§ **YOUR OBJECTIVE**:
Write the entries out again. Each one must match exactly.

[EXERCISE MATERIALS Boundary: Start]

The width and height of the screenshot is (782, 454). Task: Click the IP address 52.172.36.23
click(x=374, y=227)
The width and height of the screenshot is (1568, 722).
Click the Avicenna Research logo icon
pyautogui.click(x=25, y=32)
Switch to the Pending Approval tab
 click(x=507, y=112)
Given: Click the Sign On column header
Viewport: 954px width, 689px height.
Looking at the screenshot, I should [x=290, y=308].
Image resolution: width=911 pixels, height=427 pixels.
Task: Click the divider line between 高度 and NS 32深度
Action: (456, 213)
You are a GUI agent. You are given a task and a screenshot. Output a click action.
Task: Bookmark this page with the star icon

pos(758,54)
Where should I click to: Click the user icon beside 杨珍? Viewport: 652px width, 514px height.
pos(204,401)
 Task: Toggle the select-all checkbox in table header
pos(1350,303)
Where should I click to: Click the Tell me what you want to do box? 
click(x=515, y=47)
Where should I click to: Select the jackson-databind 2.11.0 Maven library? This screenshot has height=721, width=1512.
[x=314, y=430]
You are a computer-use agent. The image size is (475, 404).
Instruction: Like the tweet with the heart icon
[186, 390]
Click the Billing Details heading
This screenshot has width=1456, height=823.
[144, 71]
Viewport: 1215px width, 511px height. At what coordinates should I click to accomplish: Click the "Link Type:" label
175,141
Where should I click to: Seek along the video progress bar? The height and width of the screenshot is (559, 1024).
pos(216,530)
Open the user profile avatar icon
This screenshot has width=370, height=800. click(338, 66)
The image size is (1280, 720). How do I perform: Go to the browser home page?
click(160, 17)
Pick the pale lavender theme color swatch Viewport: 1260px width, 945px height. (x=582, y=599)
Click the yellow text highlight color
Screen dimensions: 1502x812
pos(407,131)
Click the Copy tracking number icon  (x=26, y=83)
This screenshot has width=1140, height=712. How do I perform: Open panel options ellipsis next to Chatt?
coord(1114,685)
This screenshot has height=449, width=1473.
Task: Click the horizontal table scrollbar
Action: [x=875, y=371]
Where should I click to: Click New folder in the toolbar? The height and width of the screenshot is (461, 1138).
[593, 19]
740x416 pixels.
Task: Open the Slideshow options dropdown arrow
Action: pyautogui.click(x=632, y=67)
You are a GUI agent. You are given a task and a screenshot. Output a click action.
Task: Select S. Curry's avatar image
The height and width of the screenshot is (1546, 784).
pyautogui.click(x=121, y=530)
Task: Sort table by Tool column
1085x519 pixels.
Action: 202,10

[EXERCISE MATERIALS Boundary: End]

§ **YOUR RESPONSE**:
The width and height of the screenshot is (782, 454). Task: Click the IP address 52.172.36.23
click(x=374, y=227)
The width and height of the screenshot is (1568, 722).
Click the Avicenna Research logo icon
pyautogui.click(x=25, y=32)
Switch to the Pending Approval tab
 click(x=507, y=112)
Given: Click the Sign On column header
Viewport: 954px width, 689px height.
Looking at the screenshot, I should [x=290, y=308].
Image resolution: width=911 pixels, height=427 pixels.
Task: Click the divider line between 高度 and NS 32深度
Action: (456, 213)
You are a GUI agent. You are given a task and a screenshot. Output a click action.
Task: Bookmark this page with the star icon

pos(758,54)
Where should I click to: Click the user icon beside 杨珍? Viewport: 652px width, 514px height.
pos(204,401)
 Task: Toggle the select-all checkbox in table header
pos(1350,303)
Where should I click to: Click the Tell me what you want to do box? 
click(x=515, y=47)
Where should I click to: Select the jackson-databind 2.11.0 Maven library? This screenshot has height=721, width=1512.
[x=314, y=430]
You are a computer-use agent. The image size is (475, 404).
Instruction: Like the tweet with the heart icon
[186, 390]
Click the Billing Details heading
This screenshot has width=1456, height=823.
[144, 71]
Viewport: 1215px width, 511px height. At what coordinates should I click to accomplish: Click the "Link Type:" label
175,141
Where should I click to: Seek along the video progress bar? The height and width of the screenshot is (559, 1024).
pos(216,530)
Open the user profile avatar icon
This screenshot has width=370, height=800. click(338, 66)
The image size is (1280, 720). How do I perform: Go to the browser home page?
click(160, 17)
Pick the pale lavender theme color swatch Viewport: 1260px width, 945px height. (x=582, y=599)
Click the yellow text highlight color
Screen dimensions: 1502x812
pos(407,131)
Click the Copy tracking number icon  (x=26, y=83)
This screenshot has width=1140, height=712. How do I perform: Open panel options ellipsis next to Chatt?
coord(1114,685)
This screenshot has height=449, width=1473.
Task: Click the horizontal table scrollbar
Action: [x=875, y=371]
Where should I click to: Click New folder in the toolbar? The height and width of the screenshot is (461, 1138).
[593, 19]
740x416 pixels.
Task: Open the Slideshow options dropdown arrow
Action: pyautogui.click(x=632, y=67)
You are a GUI agent. You are given a task and a screenshot. Output a click action.
Task: Select S. Curry's avatar image
The height and width of the screenshot is (1546, 784).
pyautogui.click(x=121, y=530)
Task: Sort table by Tool column
1085x519 pixels.
Action: 202,10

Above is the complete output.